La concentración es deliberada. ExxonMobil representa el 22,4% del fondo y Chevron el 14,9%. Entre los dos suman el 37% del peso total. Exxon acumula una subida del 35% en el año. Chevron, un 33%. Son ellos quienes están tirando del carro, y cada dólar que el crudo se mantiene por encima de los 90 amplía sus márgenes de forma directa.

El mecanismo que convierte la crisis en beneficio
Cuando el precio del petróleo sube, los productores upstream obtienen más margen por cada barril extraído. Los refinadores capturan diferenciales de craqueo más amplios. Los operadores midstream se benefician de mayores volúmenes y estructuras de tarifas vinculadas a materias primas. VDE recoge todo eso en un único instrumento y, de paso, distribuye una rentabilidad por dividendo del 2,3%.
Los mercados de predicción asignan actualmente una probabilidad del 70% de que el tráfico por Ormuz siga perturbado hasta finales de abril.
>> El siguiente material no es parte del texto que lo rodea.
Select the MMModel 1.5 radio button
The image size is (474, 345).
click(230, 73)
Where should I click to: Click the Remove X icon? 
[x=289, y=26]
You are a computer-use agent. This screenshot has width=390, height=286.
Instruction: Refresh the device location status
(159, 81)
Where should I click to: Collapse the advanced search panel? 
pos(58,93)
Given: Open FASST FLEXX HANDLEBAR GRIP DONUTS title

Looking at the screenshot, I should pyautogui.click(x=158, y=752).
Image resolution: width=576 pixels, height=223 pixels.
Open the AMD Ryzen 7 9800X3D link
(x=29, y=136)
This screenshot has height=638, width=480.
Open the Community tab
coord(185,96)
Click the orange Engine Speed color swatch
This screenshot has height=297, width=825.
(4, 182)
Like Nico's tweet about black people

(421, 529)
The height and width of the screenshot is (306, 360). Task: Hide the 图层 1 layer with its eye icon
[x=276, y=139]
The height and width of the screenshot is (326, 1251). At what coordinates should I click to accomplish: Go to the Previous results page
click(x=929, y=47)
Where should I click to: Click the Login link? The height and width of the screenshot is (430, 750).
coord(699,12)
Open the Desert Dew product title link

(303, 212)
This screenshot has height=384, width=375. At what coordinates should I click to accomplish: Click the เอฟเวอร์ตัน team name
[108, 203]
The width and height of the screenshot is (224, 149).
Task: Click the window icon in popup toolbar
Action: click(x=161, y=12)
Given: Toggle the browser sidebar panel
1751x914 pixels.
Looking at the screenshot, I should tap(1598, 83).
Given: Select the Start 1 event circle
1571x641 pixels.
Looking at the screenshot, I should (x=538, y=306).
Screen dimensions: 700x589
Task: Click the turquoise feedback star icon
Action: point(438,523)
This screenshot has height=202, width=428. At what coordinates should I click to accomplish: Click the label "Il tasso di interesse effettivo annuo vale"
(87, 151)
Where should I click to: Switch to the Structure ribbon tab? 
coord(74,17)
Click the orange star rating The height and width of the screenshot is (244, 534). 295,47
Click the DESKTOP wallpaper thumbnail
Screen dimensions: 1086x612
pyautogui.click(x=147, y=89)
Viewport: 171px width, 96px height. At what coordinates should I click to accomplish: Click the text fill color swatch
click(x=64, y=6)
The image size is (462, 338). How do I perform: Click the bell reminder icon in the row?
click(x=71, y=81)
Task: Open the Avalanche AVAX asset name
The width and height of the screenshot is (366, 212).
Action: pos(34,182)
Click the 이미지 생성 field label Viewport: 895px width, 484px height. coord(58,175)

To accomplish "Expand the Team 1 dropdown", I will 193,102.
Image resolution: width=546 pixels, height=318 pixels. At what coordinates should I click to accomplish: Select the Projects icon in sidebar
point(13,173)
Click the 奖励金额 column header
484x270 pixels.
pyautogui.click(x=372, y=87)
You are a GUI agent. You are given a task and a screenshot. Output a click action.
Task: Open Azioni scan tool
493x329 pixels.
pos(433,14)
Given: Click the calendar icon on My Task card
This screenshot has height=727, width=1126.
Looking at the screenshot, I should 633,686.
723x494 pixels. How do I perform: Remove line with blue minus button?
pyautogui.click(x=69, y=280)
Las tasas de flete de los superpetroleros VLCC han subido porque los buques están rodeando África para evitar la zona de conflicto, y las primas de seguro de riesgo de guerra han encarecido tanto el tránsito que han reducido la velocidad y el volumen diario de carga. Aunque el estrecho se reabriera mañana mismo, las consecuencias en la cadena de suministro tardarían meses en disolverse.
Cinco años de retornos que silencian los escépticos
En el último lustro, VDE ha devuelto un 204%. Ese dato incluye la recuperación postpandemia y la prima geopolítica actual. Los ETF de energía llevan años siendo descartados por su volatilidad, pero el fondo ha superado a la gran mayoría de acciones energéticas individuales en ese mismo periodo.
Eso no significa que sea un activo cómodo. Quien mantuvo VDE durante el colapso del petróleo de 2020 o durante el ciclo bajista de 2014 a 2016 vivió caídas severas. El mismo mecanismo que genera ganancias extraordinarias en un shock de oferta produce pérdidas extraordinarias cuando la demanda se enfría o la producción vuelve a fluir con normalidad. Una resolución diplomática en el Golfo Pérsico podría girar la narrativa en cuestión de días.
Dónde encaja este fondo en una cartera real
VDE no es una apuesta de largo plazo sobre la transición energética. Es exposición táctica, limpia y barata, a la subida del petróleo y el gas sin necesidad de analizar empresa por empresa. Su amplitud a lo largo de toda la cadena de valor, desde la extracción hasta el refino pasando por los gasoductos, significa que no depende únicamente del precio del crudo, sino de todo el ecosistema que lo rodea.
La cifra habla por sí sola: un fondo con gastos de 9 céntimos por cada 100 dólares invertidos que ha subido más que la mayoría de gestores activos del sector en lo que va de 2025. El coste de oportunidad de ignorarlo, mientras el Estrecho de Ormuz sigue en tensión, es una conversación que muchos inversores están teniendo demasiado tarde.